4. What is the Gini impurity formula?¶

Gini = Σ p_i log(p_i)
Gini = 1 - Σ p_i²
Gini = -Σ p_i² log(p_i)
Gini = 1 + Σ p_i

Show Answer

The correct answer is B. Gini impurity is calculated as Gini = 1 - Σ p_i², where p_i is the proportion of class i. Like entropy, it measures node impurity, ranging from 0 (pure node, all one class) to 0.5 for binary classification (maximum impurity with 50/50 split). Gini is often preferred over entropy because it's computationally faster (no logarithm).
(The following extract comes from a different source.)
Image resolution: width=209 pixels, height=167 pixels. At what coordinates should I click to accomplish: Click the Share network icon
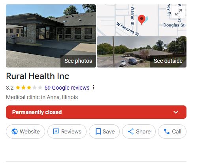coord(131,131)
Concept Tested: Gini Impurity

5. What problem does pruning address in decision trees?¶

Overfitting by removing branches that don't improve validation performance
Slow training time by reducing the number of features
Underfitting by adding more tree depth
Memory usage by compressing tree nodes

Show Answer

The correct answer is A. Pruning addresses overfitting by removing branches that don't significantly improve performance on validation data. Unpruned trees can grow very deep, creating leaves for nearly every training example and memorizing noise. Pruning creates simpler trees that generalize better by removing statistically insignificant branches.

Concept Tested: Pruning

6. What is the primary difference between a tree node and a leaf node?¶

Tree nodes contain data while leaf nodes contain predictions
Tree nodes store features while leaf nodes store class probabilities
Tree nodes perform splits based on features while leaf nodes make final predictions
There is no difference; they are the same thing

Show Answer

The correct answer is C. Tree nodes (internal nodes) perform splits by testing a feature against a threshold, directing examples left or right based on the result. Leaf nodes (terminal nodes) are at the ends of branches and make final predictions—either a class label for classification or a numerical value for regression. The path from root to leaf represents the decision logic.
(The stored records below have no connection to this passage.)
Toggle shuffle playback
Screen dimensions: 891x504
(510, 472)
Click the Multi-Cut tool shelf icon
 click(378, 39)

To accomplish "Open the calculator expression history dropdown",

Concept Tested: Tree Node vs Leaf Node

7. How does a decision tree handle continuous features?¶

It converts them to categorical features first
It finds optimal threshold values to split the feature into two groups
It cannot use continuous features
It rounds them to the nearest integer

Show Answer

The correct answer is B. For continuous features, decision trees find optimal threshold values (like "age ≤ 35") that maximize information gain or minimize Gini impurity. The algorithm tests many potential thresholds (often midpoints between adjacent sorted values) and selects the one that best separates classes, creating a binary split at each node.

Concept Tested: Continuous Features (in Decision Trees)

8. What does limiting the maximum depth of a decision tree help prevent?¶

Underfitting by forcing deeper trees
Training errors by simplifying splits
Memory usage by reducing the dataset size
Overfitting by constraining tree complexity

Show Answer

The correct answer is D. Limiting maximum depth (max_depth hyperparameter) prevents overfitting by constraining tree complexity. Deep trees can create very specific rules for individual training examples, memorizing noise. Shallow trees are simpler and more likely to generalize. Common max_depth values range from 3-10, balancing model capacity with generalization.

Concept Tested: Tree Depth (overfitting prevention)

9. In a decision tree for predicting house prices (regression), what would a leaf node contain?¶

The average price of all training examples that reached that leaf
The most expensive house in the training set
A formula for calculating price
The total number of houses in the dataset

Show Answer

The correct answer is A. In regression trees, leaf nodes contain the average (mean) of the target values for all training examples that reached that leaf. For example, if 20 houses with prices [$200K, $210K, $205K, ...] reach a leaf, that leaf would predict their average (say $207K) for any new example following the same path.

Concept Tested: Decision Tree (regression)

10. What makes decision trees prone to overfitting without regularization?¶

They use too few features
They are too simple to capture patterns
They can create arbitrarily complex trees that memorize training data
They cannot handle categorical features

Show Answer

The correct answer is C. Without constraints, decision trees can grow arbitrarily deep, creating leaves for nearly every training example. This results in perfect training accuracy but poor generalization—the tree has memorized specific examples rather than learning general patterns. Regularization techniques (max_depth, min_samples_split, pruning) prevent this by limiting tree complexity.

Concept Tested: Overfitting (in Decision Trees)